_Task to complete_
Word for word, please copy the line containing "This screenshot has width=1301, height=924." and all lines after it in the entries below, and only those, leaving every picture out.

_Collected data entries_
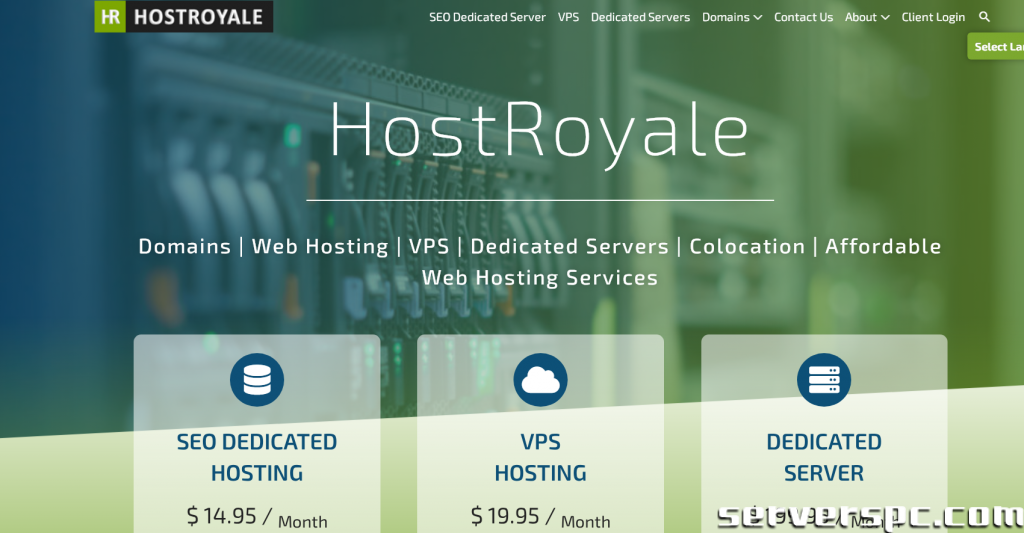This screenshot has height=533, width=1024.
Task: Click the server rack icon above Dedicated Server
Action: pyautogui.click(x=824, y=380)
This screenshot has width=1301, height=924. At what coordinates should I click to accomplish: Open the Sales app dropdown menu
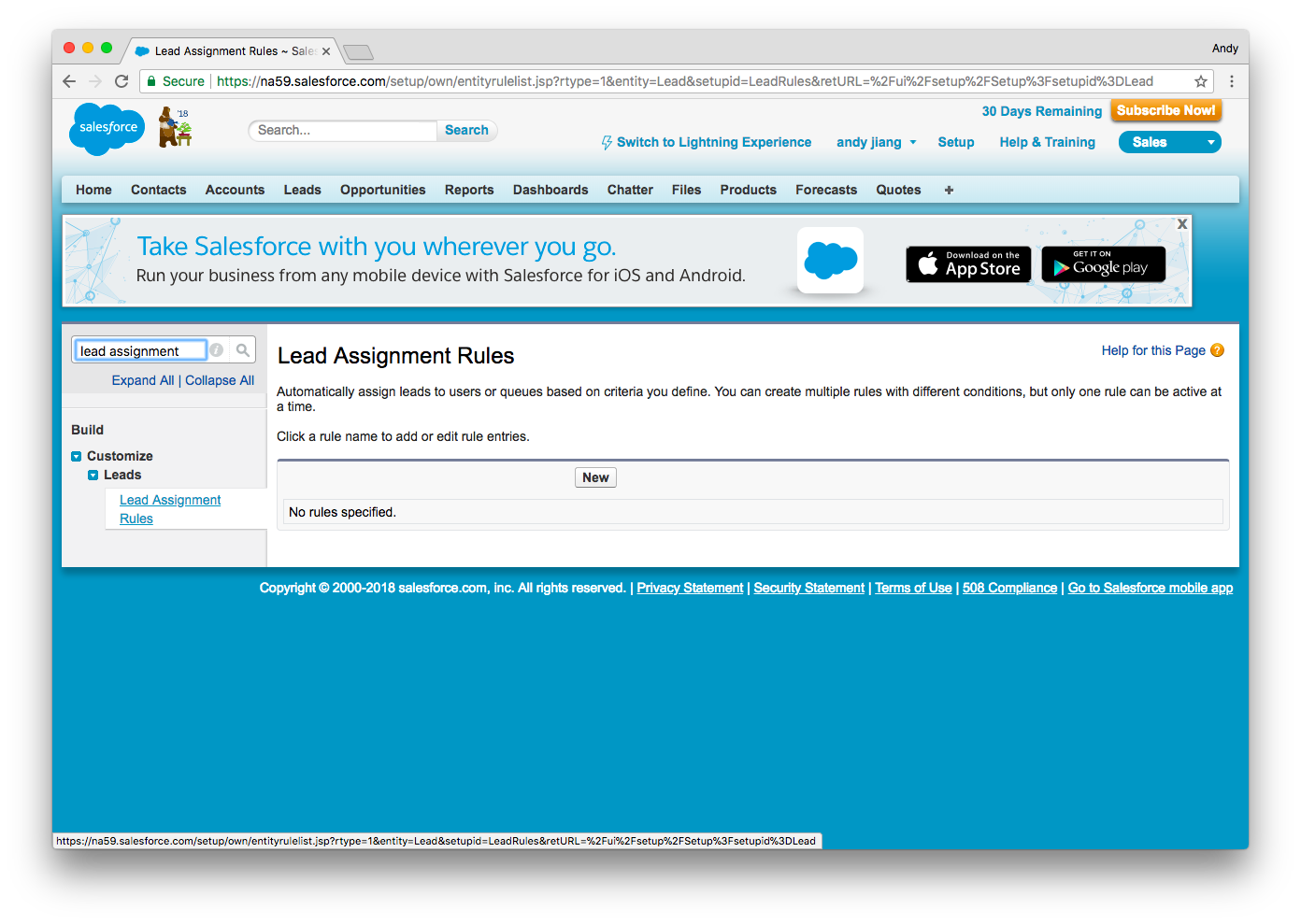point(1169,141)
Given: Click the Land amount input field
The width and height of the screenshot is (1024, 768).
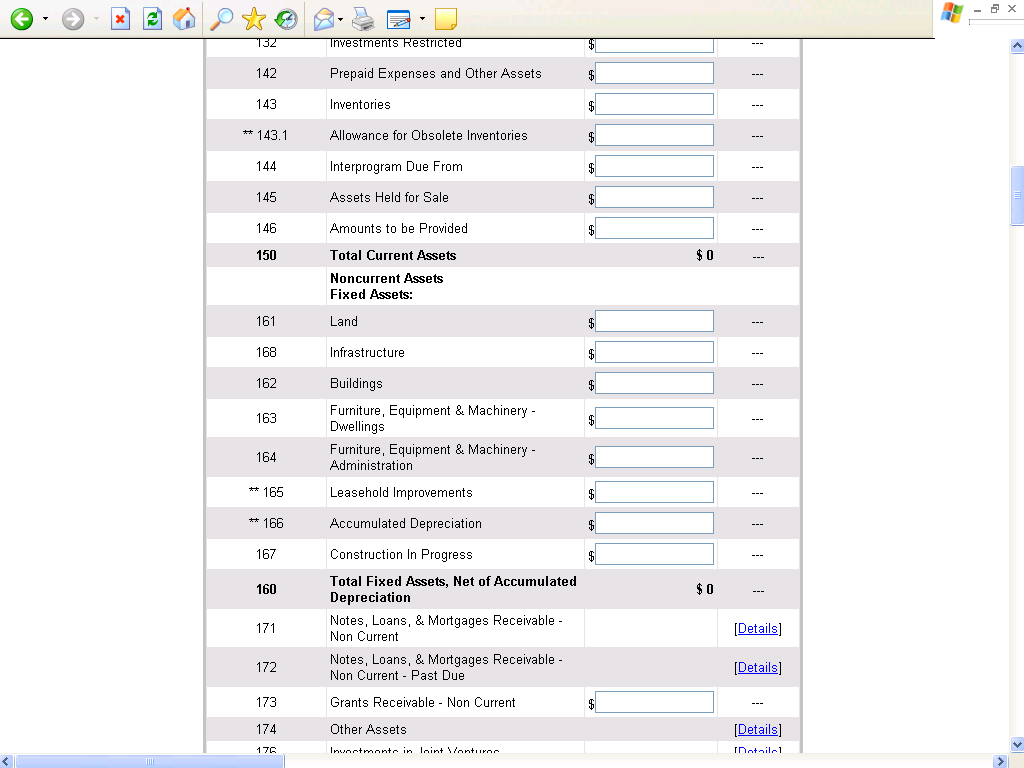Looking at the screenshot, I should (x=654, y=321).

_Answer to this task_
This screenshot has width=1301, height=924. At what coordinates should I click to accomplish: Open the Sales app dropdown menu
point(1169,141)
Given: Click the Land amount input field
The width and height of the screenshot is (1024, 768).
Looking at the screenshot, I should (x=654, y=321).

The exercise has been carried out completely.